─── QUOTED TEXT
It is alleged with detail that all of the waters of the river are necessary for all those purposes and the purposes for which the reservation was created, and that, in furthering and advancing the civilization and improvement of the Indians, and to encourage habits of industry and thrift among them, it is essential and necessary that all of the waters of the river flow down the channel uninterruptedly and undiminished in quantity and undeteriorated in quality.

It is alleged that, "notwithstanding the riparian and other rights" of the United States and the Indians to the uninterrupted flow of the waters of the river, the defendants, in the year 1900, wrongfully entered upon the river and its tributaries above the points of the diversion of the waters of the river by the United States and the Indians, built large and substantial dams and reservoirs, and, by means of canals and ditches and waterways, have diverted the waters of the river from its channel, and have deprived the United States and the Indians of the use thereof. And this diversion of the water, it is alleged, has continued until the present time, to the irreparable injury of the United States, for which there is no adequate remedy at law.

The allegations of the answer, so far as material to the present controversy, are as follows: that the lands of the Fort Belknap Reservation were a part of a much larger area in the State of Montana which, by an Act of Congress approved April 15, 1874, 18 Stat. 28, c. 96, was set apart and reserved for the occupation of the Gros Ventre, Piegan, Blood, Blackfeet, and River Crow Indians, but that the right of the Indians therein "was the bare right of the use and occupation thereof at the will and sufferance of the government of the United States." That the United States, for the purpose of opening for settlement a large portion of such area, entered into an agreement with the Indians composing said tribes by which the Indians "ceded, sold, transferred, and conveyed" to the United States all of the lands embraced in said area, except Fort Belknap Indian Reservation,

Page 207 U. S. 568

described in the bill. This agreement was ratified by an Act of Congress of May 1, 1888, 25 Stat. 113, c. 213, and thereby the lands to which the Indians' title was thus extinguished became a part of the public domain of the United States and subject to disposal under the various land laws,

"and it was the purpose and intention of the government that the said land should be thus thrown open to settlement, to the end that the same might be settled upon, inhabited, reclaimed, and cultivated, and communities of civilized persons be established thereon."

That the individual defendants and the stockholders of the Matheson Ditch Company and Cook's Irrigation Company were qualified to become settlers upon the public land and to acquire title thereto under the homestead and desert land laws of the United States. And that said corporations were organized and exist under the laws of Montana for the purpose of supplying to their said stockholders the water of Milk River and its tributaries, to be used by them in the irrigation of their lands.

That the defendant the Empire Cattle Company is a corporation under the laws of Montana, was legally entitled to purchase, and did purchase, from those who were qualified to acquire them under the desert and homestead land laws of the United States, lands on the Milk River and its tributaries, and is now the owner and holder thereof.

That the defendants, prior to the fifth day of July, 1898, and before any appropriation, diversion, or use of the waters of the river or its tributaries was made by the United States or the Indians on the Fort Belknap Reservation, except a pumping plant of the capacity of about 250 miners' inches, without having notice of any claim made by the United States or the Indians that there was any reservation made of the waters of the river or its tributaries for use on said reservation, and believing that all the waters on the lands open for settlement as aforesaid were subject to appropriation under the laws of the United States and the laws, decisions, rulings, and customs

Page 207 U. S. 569

of the State of Montana, in like manner as water on other portions of the public domain, entered upon the public lands in the vicinity of the river, made entry thereof at the United States land office, and thereafter settled upon, improved, reclaimed, and cultivated the same and performed all things required to acquire a title under the homestead and desert land laws, made due proof thereof, and received patents conveying to them, respectively, the lands in fee simple.
──────
THE EXERCISE: Please give the date of the Act of Congress that ratified the land agreement with the Indians, according to the Milk River excerpt. The listing after this has no connection to the Milk River excerpt.
─── DATASET ROWS
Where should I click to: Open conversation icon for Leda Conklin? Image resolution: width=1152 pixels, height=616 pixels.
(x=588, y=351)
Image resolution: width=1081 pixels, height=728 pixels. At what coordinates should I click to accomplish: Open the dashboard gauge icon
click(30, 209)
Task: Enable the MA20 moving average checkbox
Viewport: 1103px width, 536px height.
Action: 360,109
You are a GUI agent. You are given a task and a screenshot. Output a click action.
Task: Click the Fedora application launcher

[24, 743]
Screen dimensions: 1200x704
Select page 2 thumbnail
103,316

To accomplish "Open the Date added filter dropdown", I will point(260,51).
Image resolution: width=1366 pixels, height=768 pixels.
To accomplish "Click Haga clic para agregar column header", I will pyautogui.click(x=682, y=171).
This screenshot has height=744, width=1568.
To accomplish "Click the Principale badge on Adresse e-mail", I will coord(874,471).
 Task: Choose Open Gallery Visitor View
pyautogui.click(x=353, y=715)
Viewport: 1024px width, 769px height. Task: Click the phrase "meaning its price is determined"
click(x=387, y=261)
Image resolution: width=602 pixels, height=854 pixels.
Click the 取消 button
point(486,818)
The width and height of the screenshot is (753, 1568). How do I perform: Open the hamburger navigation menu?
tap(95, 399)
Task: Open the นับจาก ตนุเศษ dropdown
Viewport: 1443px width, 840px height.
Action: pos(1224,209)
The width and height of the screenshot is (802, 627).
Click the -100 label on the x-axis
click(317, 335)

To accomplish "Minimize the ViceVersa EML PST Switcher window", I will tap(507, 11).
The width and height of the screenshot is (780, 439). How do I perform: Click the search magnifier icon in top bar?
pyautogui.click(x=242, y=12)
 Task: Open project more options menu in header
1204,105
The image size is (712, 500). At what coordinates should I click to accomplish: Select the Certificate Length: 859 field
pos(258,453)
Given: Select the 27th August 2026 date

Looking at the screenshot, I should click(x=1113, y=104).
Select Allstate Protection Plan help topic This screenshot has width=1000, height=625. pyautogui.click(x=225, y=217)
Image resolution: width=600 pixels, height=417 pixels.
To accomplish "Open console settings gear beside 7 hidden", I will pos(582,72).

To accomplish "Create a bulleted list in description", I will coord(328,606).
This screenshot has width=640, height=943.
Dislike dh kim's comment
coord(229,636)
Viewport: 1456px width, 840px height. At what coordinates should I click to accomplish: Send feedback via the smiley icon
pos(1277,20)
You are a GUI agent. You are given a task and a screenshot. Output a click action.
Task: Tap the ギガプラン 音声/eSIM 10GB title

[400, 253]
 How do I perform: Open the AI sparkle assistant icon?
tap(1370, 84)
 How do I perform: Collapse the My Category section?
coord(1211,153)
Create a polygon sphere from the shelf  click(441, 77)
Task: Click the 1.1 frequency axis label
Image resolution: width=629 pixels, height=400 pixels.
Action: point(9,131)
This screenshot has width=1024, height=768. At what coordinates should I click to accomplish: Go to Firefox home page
──────
ANSWER BELOW: May 1, 1888.